Date: Friday, April 22, 2022

Time:  1 pm CST

Remote Location: https://uchicago.zoom.us/j/92653972005?pwd=akdzaE5aVkN5b3hOaFA4UHhEZWNjZz09 Meeting ID: 926 5397 2005 Passcode: 208290


Title: Feature Transformations to Enhance Representation Learning

Abstract: Machine learning (ML) has crowned itself as a breakthrough in a number of domains, such as computer vision and natural language processing, achieving and sometimes exceeding human level performance on certain tasks especially in supervised learning. A major factor driving these success stories is the effort undertaken in designing different artificial neural network architectures that are particularly equipped to handle specialized tasks. For example, convolutional neural networks (CNNs) were designed to leverage spatial locality and other properties assumed in images, whereas recurrent neural networks and attention mechanisms are used with sequential or time-series data. While the majority of datasets available may not exhibit a special structure and is presented in plain tabular form, the most commonly used neural network on tabular datasets is the multi-layer perceptron (MLP).

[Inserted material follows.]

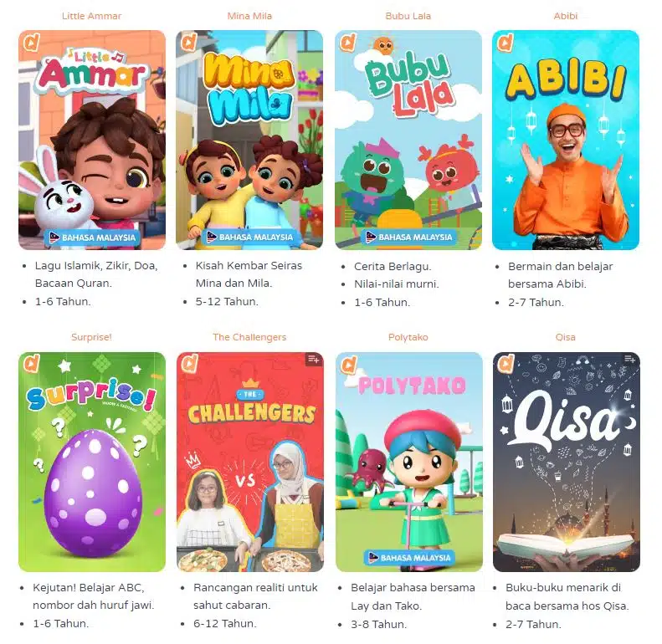Image resolution: width=662 pixels, height=644 pixels.
Task: Click the Durioo logo on Bubu Lala poster
Action: (x=348, y=42)
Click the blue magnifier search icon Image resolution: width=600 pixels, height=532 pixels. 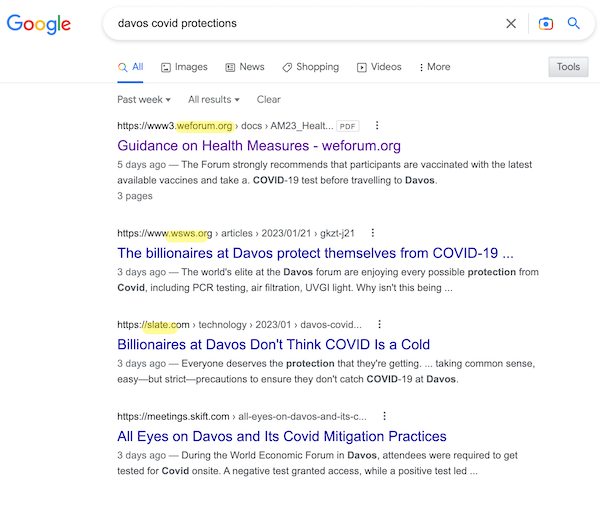click(573, 23)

Similar to how choosing the right learner architecture may be seen as part of the training process that is essential for a good performance, we believe that some effort on the data presentation side could further improve the learning outcome. The underlying idea when using artificial neural networks is that representation learning happens automatically using raw data, unlike classical ML techniques that are still widely applied on tabular datasets, and that are often accompanied by feature selection and transformation strategies. We propose that certain feature transformations could enhance the representation learning process and the subsequent machine learning outcome achieved by artificial neural networks. The key principles behind our proposed transformations are highlighting the entities and relationships described by the data. These transformations can be a direct application of our domain knowledge, for example by manually designing visual representations of the features to be used by a two-dimensional CNN. Another approach is to partition the input feature vector such that each partition represents an entity or a relationship, to be used by a modular MLP (an MLP with multiple input layers). We provide empirical evidence suggesting that such transformations yield better results than baseline MLPs, and require less time, data, and parameters. In cases where domain knowledge is lacking or no clear feature groups are known, the transformation process works by generating a permutation of the feature vector where related features are neighbors, to be used with a one-dimensional CNN to capture the implicit feature groups.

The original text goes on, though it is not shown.